Analytic Regularization in Soft-Collinear Effective Theory

TL;DR

This paper introduces an analytic regularization method for Soft-Collinear Effective Theory that preserves gauge invariance and simplifies factorization proofs in high-energy physics, especially for massless theories.

Contribution

It proposes a new analytic regularization approach that maintains the structure of SCET and provides a straightforward operator definition of transverse parton distributions.

Findings

Regularization preserves gauge invariance.

Simplifies factorization proofs in massless theories.

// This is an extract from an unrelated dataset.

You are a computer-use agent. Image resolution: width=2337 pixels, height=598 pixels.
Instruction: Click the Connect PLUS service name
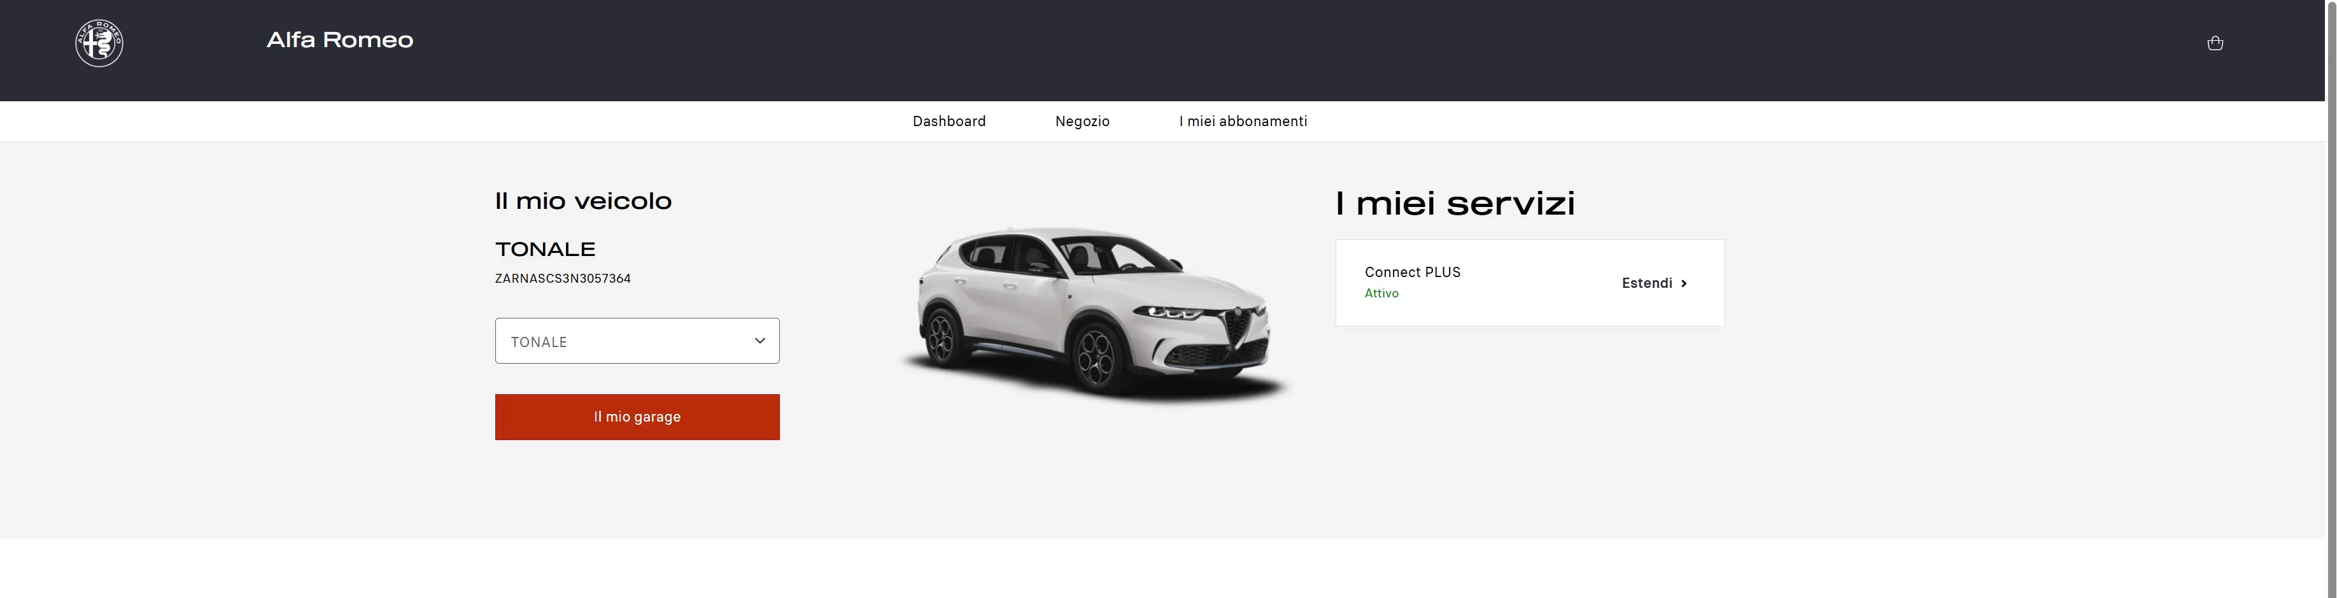point(1413,272)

Provides a new operator definition for transverse parton distributions.

Abstract

In high-energy processes which are sensitive to small transverse momenta, individual contributions from collinear and soft momentum regions are not separately well-defined in dimensional regularization. A simple possibility to solve this problem is to introduce additional analytic regulators. We point out that in massless theories the unregularized singularities only appear in real-emission diagrams and that the additional regulators can be introduced in such a way that gauge invariance and the factorized eikonal structure of soft and collinear emissions is maintained. This simplifies factorization proofs and implies, at least in the massless case, that the structure of Soft-Collinear Effective Theory remains completely unchanged by the presence of the additional regulators. Our formalism also provides a simple operator definition of transverse parton distribution functions.